« N’oubliez pas que je suis phénoménologue », disait un jour Lévinas à
l’un de ses amis philosophes lors d’une discussion. Tel est le parti que
prend délibérément ce livre, écrit par un jeune chercheur japonais, à
l’écart des récupérations philosophiques, et le plus souvent
idéologiques, dont l’œuvre de Lévinas est généralement l’objet.

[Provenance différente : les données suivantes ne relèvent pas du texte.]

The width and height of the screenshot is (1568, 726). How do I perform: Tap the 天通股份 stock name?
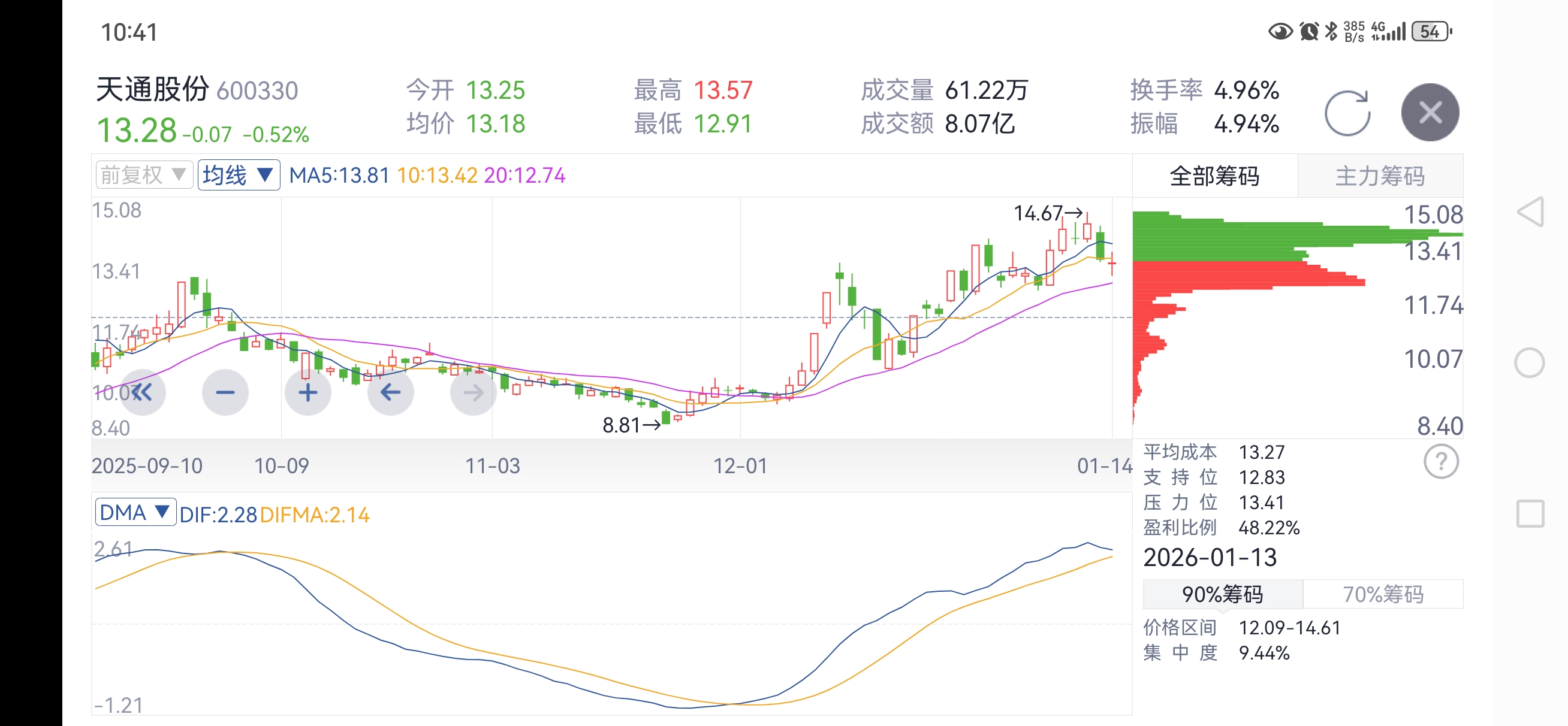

Avec une audace cependant maîtrisée par une lecture attentive et
rigoureuse de tous les textes, avec un esprit critique qui pourra
choquer tant il va à l’encontre des idées reçues, l’auteur tente de
dégager les structures d’une pensée qui, à travers ses évolutions, se
montre d’une remarquable cohérence, dans la confrontation qui n’a cessé
de la hanter avec la question du non-sens. Structures, pourrait-on dire,
« en feuillets », qui se redoublent et s’enchevêtrent aux différents
registres successivement rencontrés, comme en une amplification des
problématiques initiales. C’est bien le phénoménologue de la facticité
humaine, d’entrée de jeu à l’écart de Heidegger, qui est ici étudié, et
non pas le philosophe rangé sous telle ou telle bannière.
Certes, ce livre laisse ouvertes pas mal de questions. Mais c’est
là son plus grand mérite. Loin d’induire à un sommeil dogmatique,
d’ordre métaphysique, il montre jusqu’à quelles profondeurs inouïes
plonge l’œuvre de Lévinas, et quel champ de problèmes la phénoménologie
se doit de traiter, tout au moins, puisqu’il s’agit de la facticité
humaine, en tant qu’anthropologie phénoménologique.